Texte proposé |
%%

Et, sous le prétexte de ne pas être ridicules, de ne pas vouloir se ranger dans la catégorie de ceux auxquels on accorde par trop généreusement qualificatifs de sots, de dupes, de mystifiés, d’hallucinés, on repousse la lumière ainsi que les avantages et les consolations que des découvertes nouvelles peuvent nous apporter.

 

Sous le prétexte de ne pas vouloir sacrifier sottement et sans examen aux idées nouvelles dans lesquelles résident le progrès, l’avenir, l’avancement, on n’étudie rien et on sacrifie lâchement à un préjugé que l’on élève à la hauteur d’un dogme intangible, ayant tous les droits de prévaloir parce qu’il a le mérite de l’autorité.

Ces pseudosavants ne nous donnent-ils pas la sensation de l’adolescent qui renierait, sans les connaître, les jeux et les préoccupations de son âge sous le prétexte que ce sont là des espèces nouvelles inconnues de l’enfance ? Ne peut-on pas dire d’eux ce que nous pourrions dire de la jeune femme qui refuserait aux devoirs de la maternité sous le prétexte qu’elle n’a jamais joué qu’avec des poupées ? Nous ririons sans doute, et avec raison de ces prétentions originales, étranges et ridicules, et sous l’influence du préjugé, nous ne ririons pas de ceux qui nient impudemment l’évidence sous le prétexte que cette évidence ne leur a pas été démontrée dans les cours de science et de philosophie ?

Sous le prétexte qu’ils n’ont rien vu, et que cette évidence ne se manifeste pas à réquisition ?

Nous ne ririons pas de ceux qui nient encore après avoir vu, sous le prétexte monstrueux et puéril que cela ne peut pas s’expliquer, que c’est impossible !

 

La bêtise humaine fut autrefois stéréotypée en deux vers restés célèbres. Dans certains milieux, elle n’a pas beaucoup changé de nos jours, et on est fondé à dire encore que : De la Chine au Pérou, de Paris jusqu’à Rome,

 

Le plus sot animal, à mon avis, c’est l’homme ! Or, si on y réfléchit, on arrive à cette découverte étrange que l’homme de notre époque, pour être plus frotté de toutes les sciences philosophiques et naturelles, sciences nouvelles assurément, sauf de rares exceptions, les connaît superficiellement, imparfaitement et ne s’attache qu’à l’application pratique qu’il peut en faire et aux bénéfices qu’il peut en retirer au point de vue matériel. Il oublie, il néglige et relègue au second plan, sans compter, tout ce qui, dans ces découvertes, est du domaine de l’esprit, de la pensée, de l’âme, pour ne retenir que ce qui peut contribuer à augmenter son bien-être matériel, ses satisfactions et ses jouissances charnelles.

%%

Données enregistrées |
%%

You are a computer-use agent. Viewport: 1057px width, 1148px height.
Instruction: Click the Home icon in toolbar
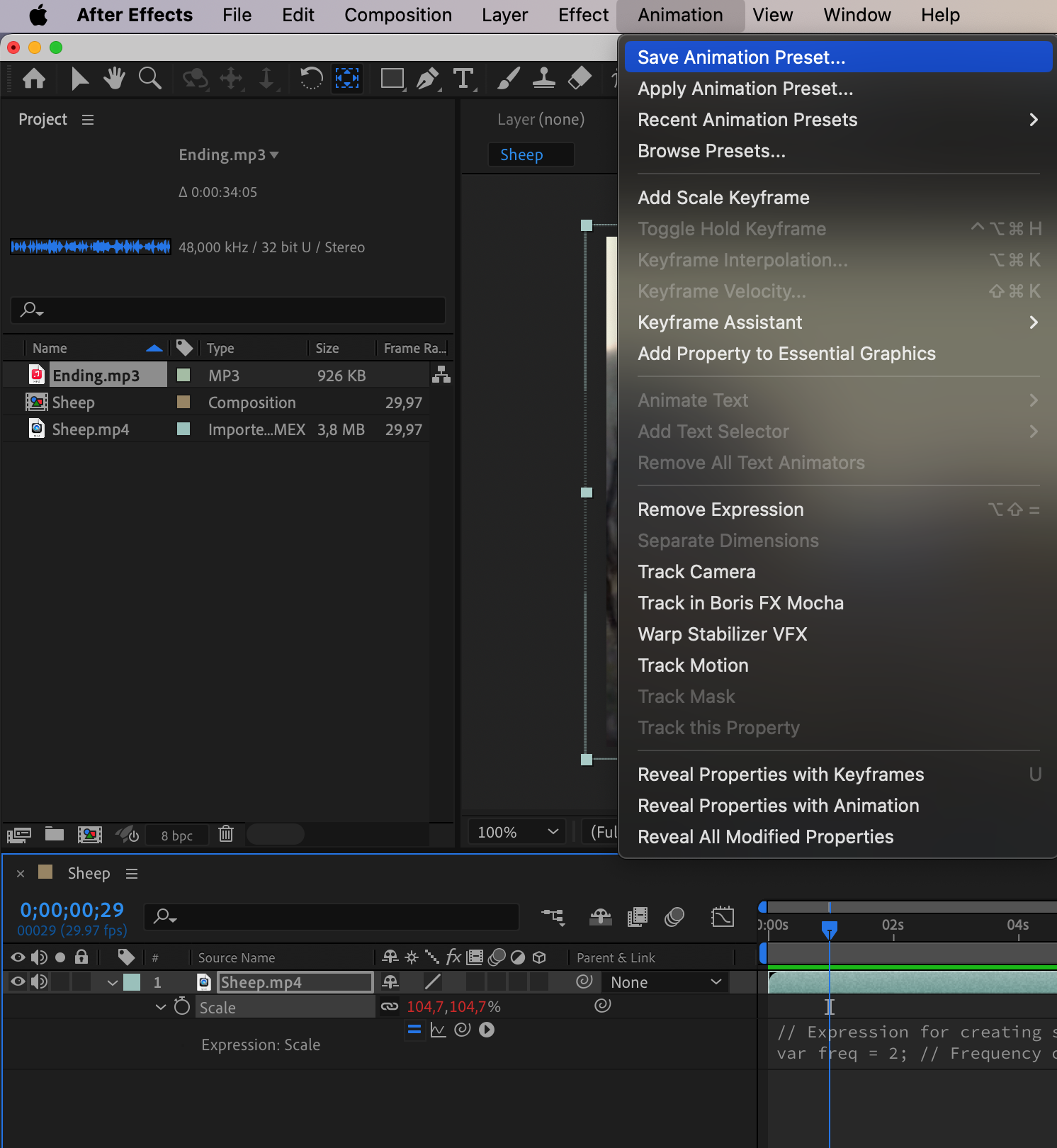[34, 78]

%%

Travail demandé |
a. Répondez brièvement à chaque question d’après le texte proposé.
(i) À quelle hauteur le préjugé est-il élevé ?
(ii) Selon les deux vers cités, quel est le plus sot animal ?
(iii) À quoi l’homme de notre époque s’attache-t-il dans les sciences qu’il connaît ?
b. Indiquez si chaque affirmation s’accorde avec le texte proposé. Répondez par oui ou par non et citez les mots du texte qui tranchent.
(i) La bêtise humaine a beaucoup changé dans tous les milieux.
(ii) L’homme de notre époque, sauf de rares exceptions, connaît les sciences nouvelles de façon superficielle.
(iii) Les pseudosavants sont rapprochés d’un adolescent qui renierait les jeux de son âge.
c. Recopiez fidèlement un passage du texte proposé. Commencez aux mots « Et, sous le » et arrêtez-vous après les mots « peuvent nous apporter. ».
Ces données proviennent d’une autre source que le texte proposé.

Réponses finales |
a.
(i) Le préjugé est élevé à la hauteur d’un dogme intangible.
(ii) C’est l’homme.
(iii) Il s’attache à l’application pratique qu’il peut en faire et aux bénéfices qu’il peut en retirer au point de vue matériel.

b.
(i) Non : « Dans certains milieux, elle n’a pas beaucoup changé de nos jours ».
(ii) Oui : « sauf de rares exceptions, les connaît superficiellement, imparfaitement ».
(iii) Oui : « Ces pseudosavants ne nous donnent-ils pas la sensation de l’adolescent qui renierait, sans les connaître, les jeux et les préoccupations de son âge ».

c.
Et, sous le prétexte de ne pas être ridicules, de ne pas vouloir se ranger dans la catégorie de ceux auxquels on accorde par trop généreusement qualificatifs de sots, de dupes, de mystifiés, d’hallucinés, on repousse la lumière ainsi que les avantages et les consolations que des découvertes nouvelles peuvent nous apporter.